• Written exercise 1:
Copy out the rows starting with the line containing "Task: Increase Billing" and going on through the last line of the rows, with both of those lines included. Omit the pictures.

• Page excerpt:
Is it too late to stop global warming, and the best we can do is deal with the effects? Is this realistic? Defeatist? Irrelevant? Whatever it is; the article’s insight for the past decade concerning global warming and climatology is that politics can trump science. (Duh, to use the guttural.)
The authors speak of the ‘political backlash’ on global warming as if it were something of a surprise to scientists. Scientists have known since the beginning of global warming research that powerful economic interests, mostly in the energy industry, were against most of the findings. Scientists also know that when it really counts, politics is economics.
Perhaps if there was a surprise for scientists, it was the recent and sudden loss of the public debate. Scientists are generally opinionated folk, given to arguing among themselves about facts and their interpretation. What they may have misunderstood is that modern media delivers very little facts and interpretation, but loves narrative. The narrative doesn’t have to be true, or accurate – just plausible and engaging. In the real world, control of the narrative means winning the debate, and with global warming that narrative has been sold on one main theme: doubt.
Of course there is doubt. The vast scale and utter complexity of global warming climatology is not likely to produce exact and definitive science any time soon. Scientists are comfortable with their own consensus. In fact, with global warming the tendency is to think of the consensus as overwhelming. Unfortunately, the public has become underwhelmed. Here are some reasons why:
The Science article frames the climatology as three big questions: 1. Is the world warming? 2. What role does human activity play? 3. Is the world’s climate self correcting?
The answer to the first question is, more unequivocally with each new study, yes – the world is warming even faster than scientists thought. There is much evidence, but it doesn’t stitch into a nice, neat, and self-documenting narrative. Climate change is slow. It takes decades, if not centuries for temperatures to rise. The effects, even now, are subtle and sometimes contradictory. This is global warming’s most plausible argument, but for now most people can’t see it for themselves.

• Listing:
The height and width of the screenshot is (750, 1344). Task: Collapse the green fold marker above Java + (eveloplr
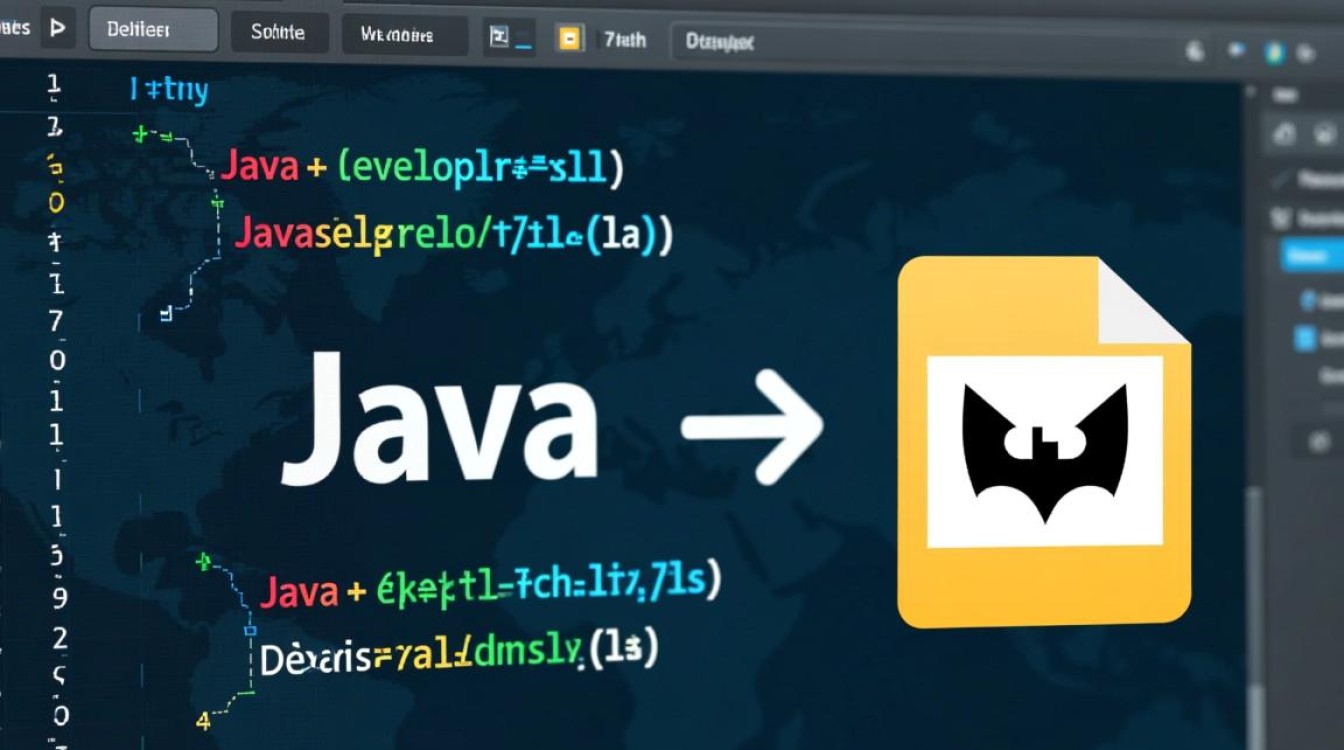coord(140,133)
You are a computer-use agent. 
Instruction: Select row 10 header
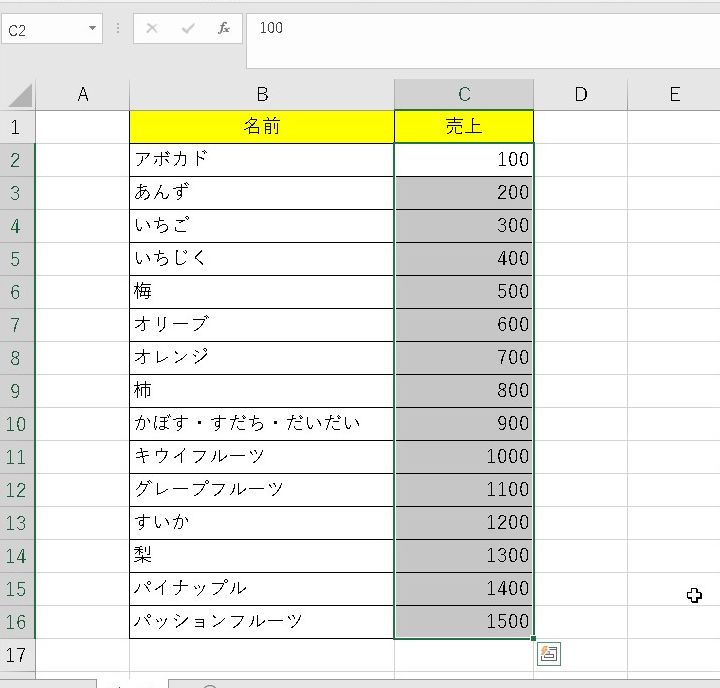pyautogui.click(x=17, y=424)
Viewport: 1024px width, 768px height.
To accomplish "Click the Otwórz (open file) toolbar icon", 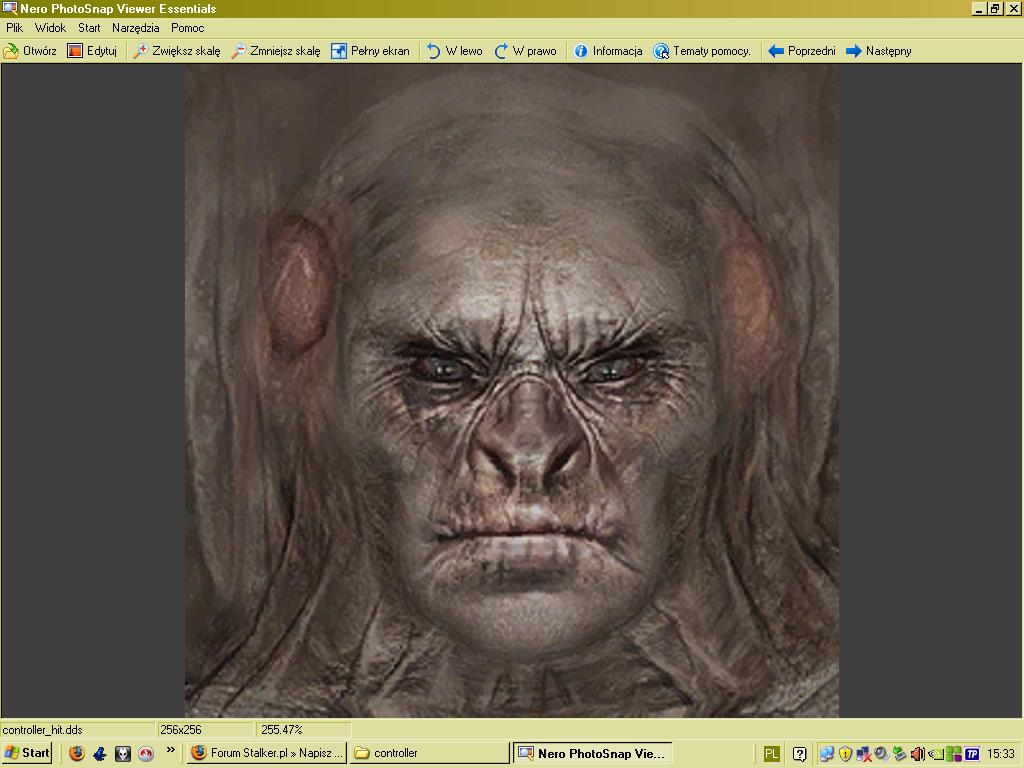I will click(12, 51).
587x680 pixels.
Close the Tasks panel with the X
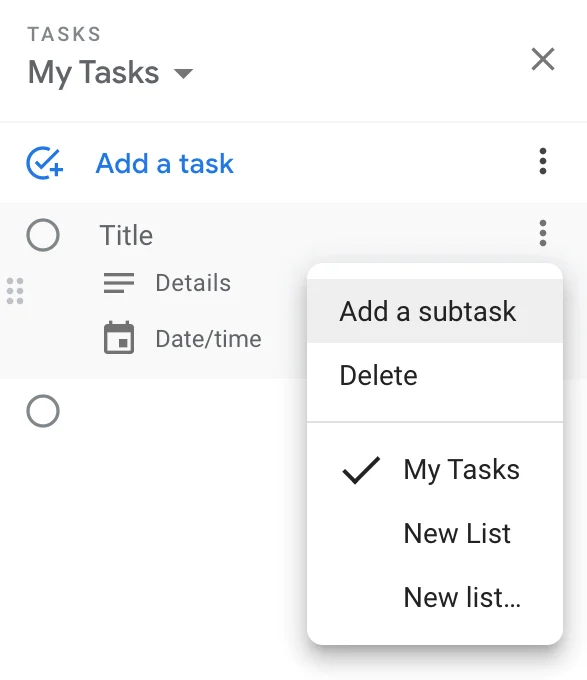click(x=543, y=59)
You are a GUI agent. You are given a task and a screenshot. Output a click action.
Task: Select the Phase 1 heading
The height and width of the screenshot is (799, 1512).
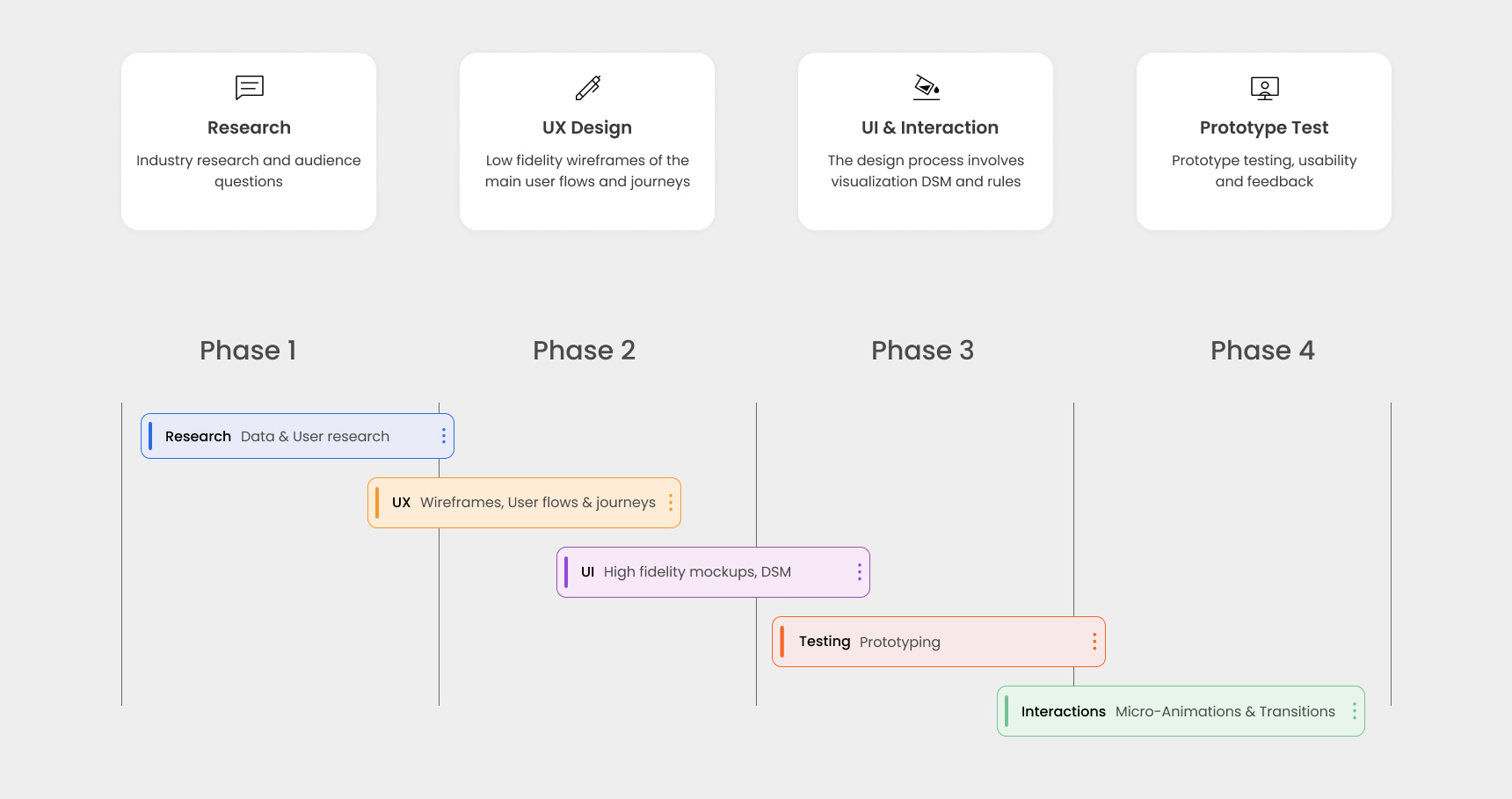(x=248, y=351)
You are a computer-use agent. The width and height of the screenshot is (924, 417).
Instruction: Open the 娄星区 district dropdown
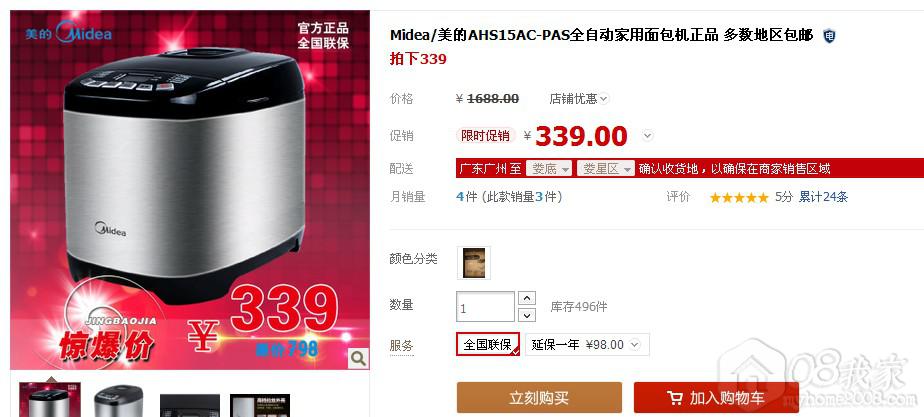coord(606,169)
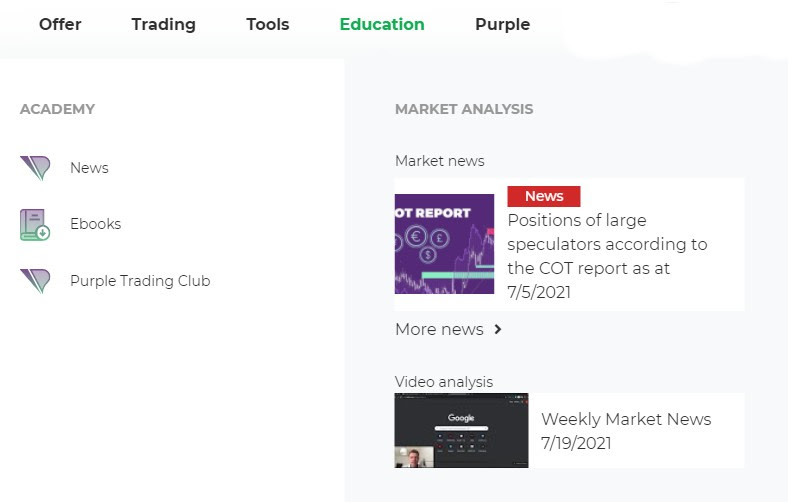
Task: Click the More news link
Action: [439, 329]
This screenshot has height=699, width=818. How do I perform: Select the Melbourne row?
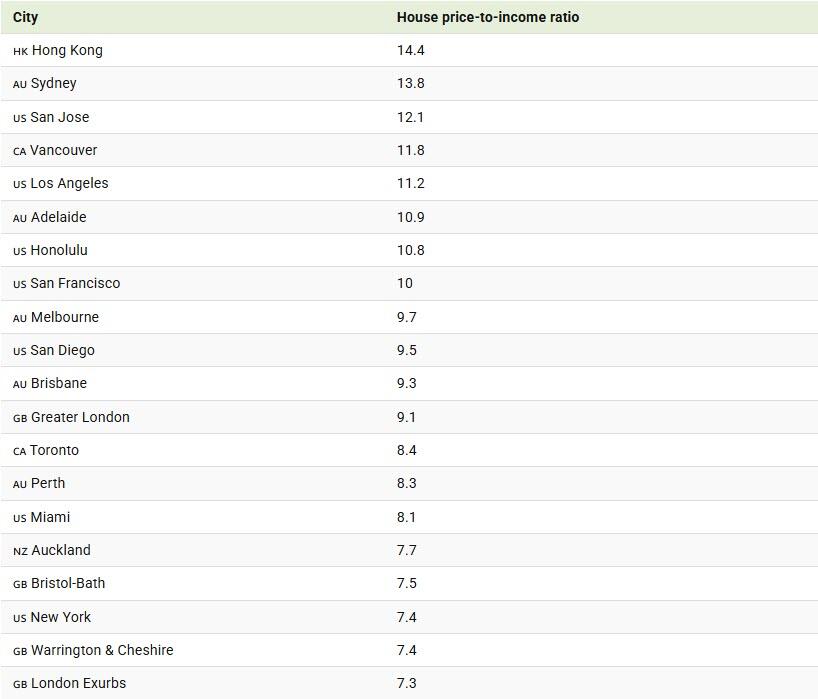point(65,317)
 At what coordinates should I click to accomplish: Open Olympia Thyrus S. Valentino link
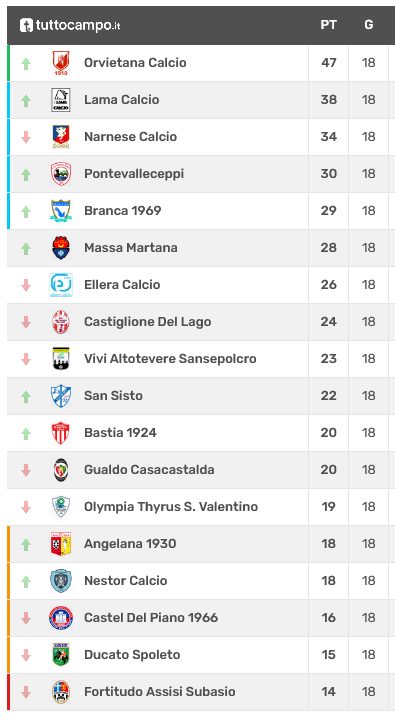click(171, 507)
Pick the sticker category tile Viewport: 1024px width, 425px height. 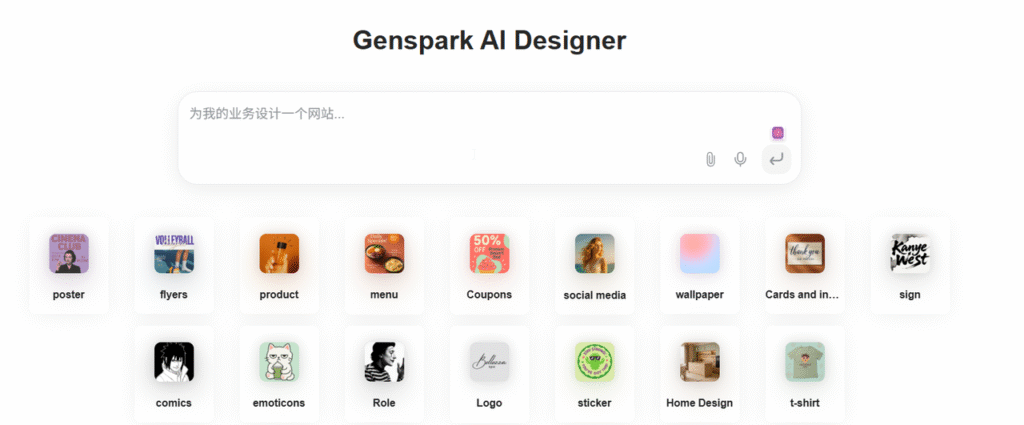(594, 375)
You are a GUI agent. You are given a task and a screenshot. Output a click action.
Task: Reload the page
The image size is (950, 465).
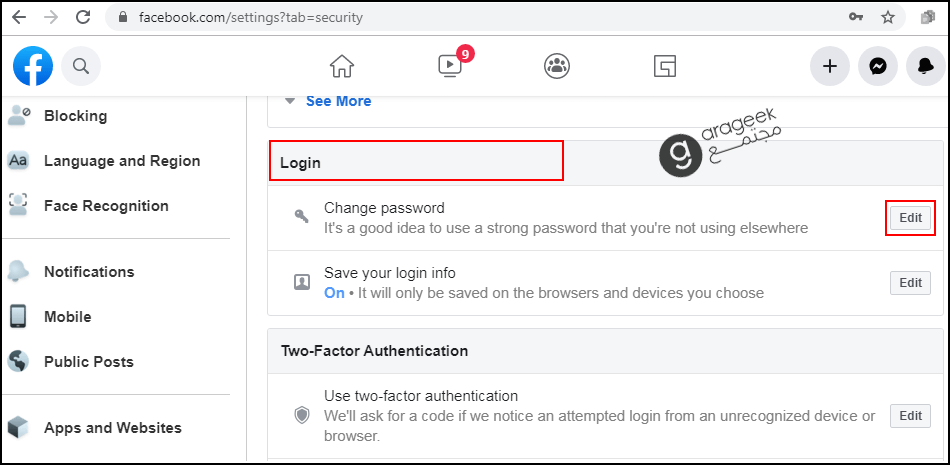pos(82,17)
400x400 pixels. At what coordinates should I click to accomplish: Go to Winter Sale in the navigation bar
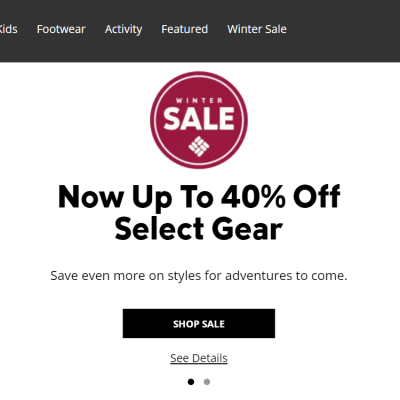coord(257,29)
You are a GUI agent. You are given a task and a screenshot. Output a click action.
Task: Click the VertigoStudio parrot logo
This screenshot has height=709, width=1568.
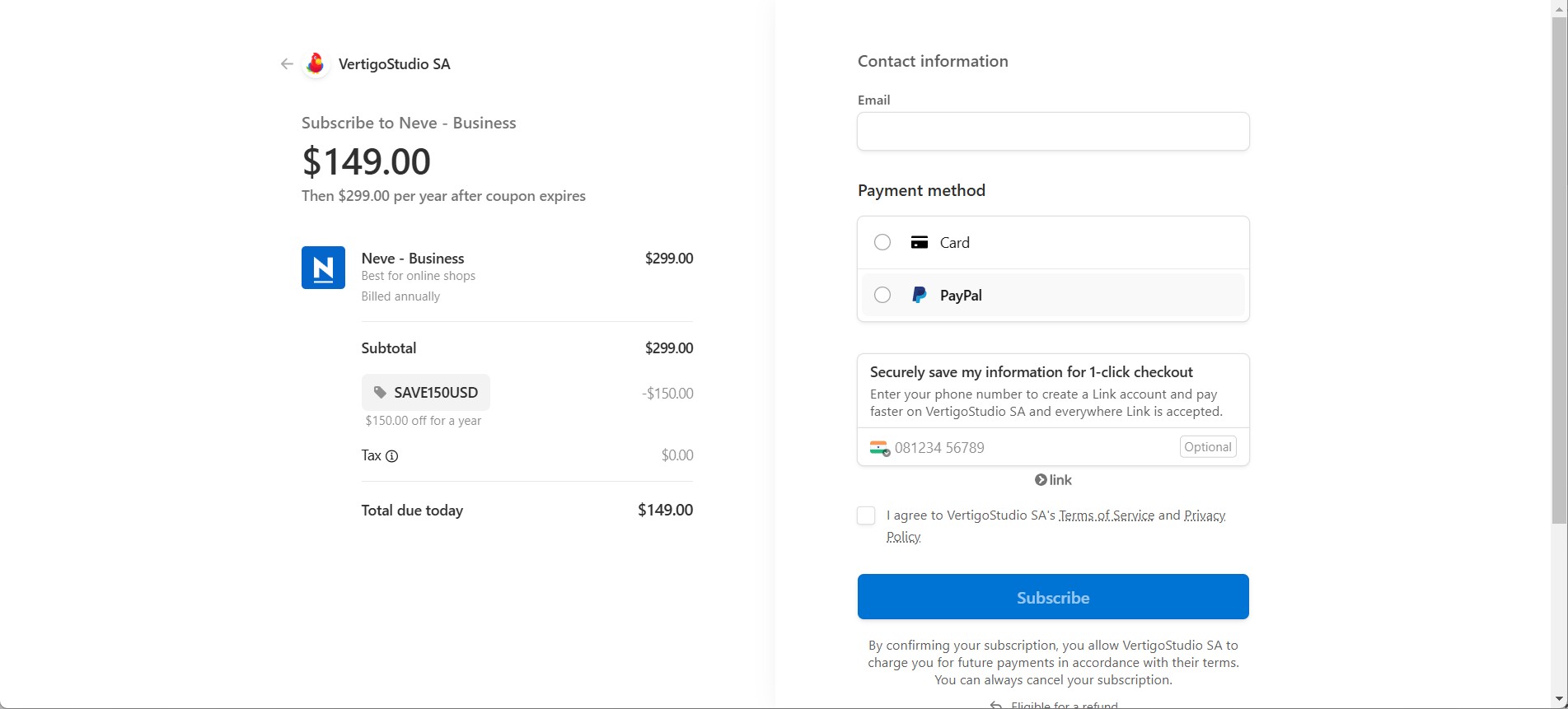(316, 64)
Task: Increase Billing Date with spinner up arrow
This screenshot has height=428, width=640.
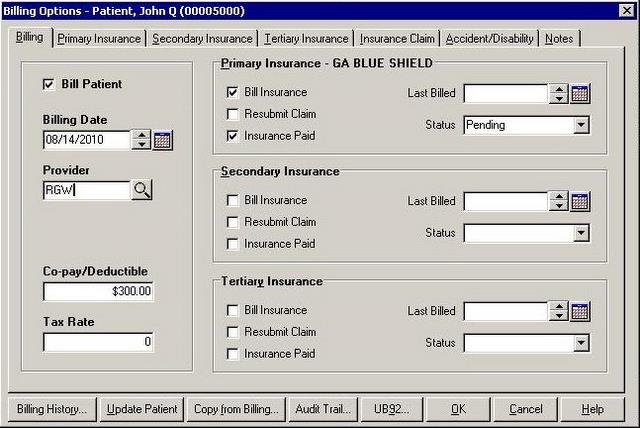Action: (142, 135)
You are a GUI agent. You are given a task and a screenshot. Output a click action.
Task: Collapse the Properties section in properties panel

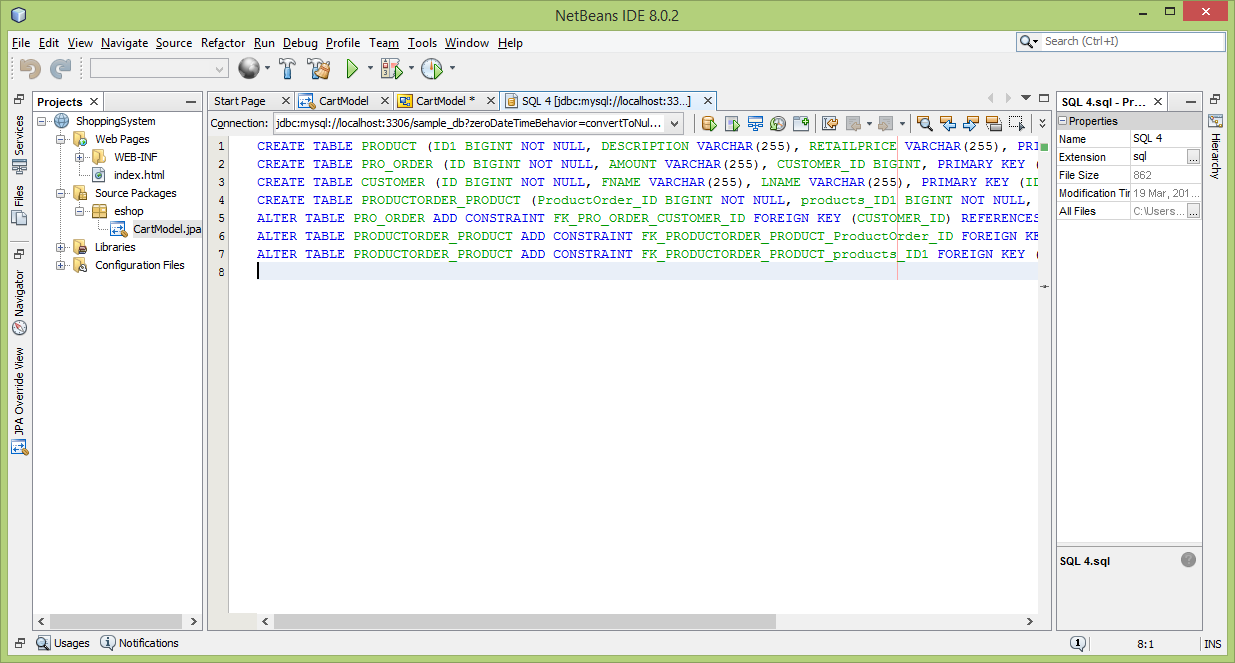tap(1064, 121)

• Written exercise 2:
In the global warming passage, rewrite the part starting with "Is it too late" and going on through "use the guttural.)", replacing "politics" with "policy".

• Correct response 1:
Task: Increase Billing Date with spinner up arrow
This screenshot has height=428, width=640.
Action: (142, 135)
You are a GUI agent. You are given a task and a screenshot. Output a click action.
Task: Collapse the Properties section in properties panel

tap(1064, 121)

• Correct response 2:
Is it too late to stop global warming, and the best we can do is deal with the effects? Is this realistic? Defeatist? Irrelevant? Whatever it is; the article’s insight for the past decade concerning global warming and climatology is that policy can trump science. (Duh, to use the guttural.)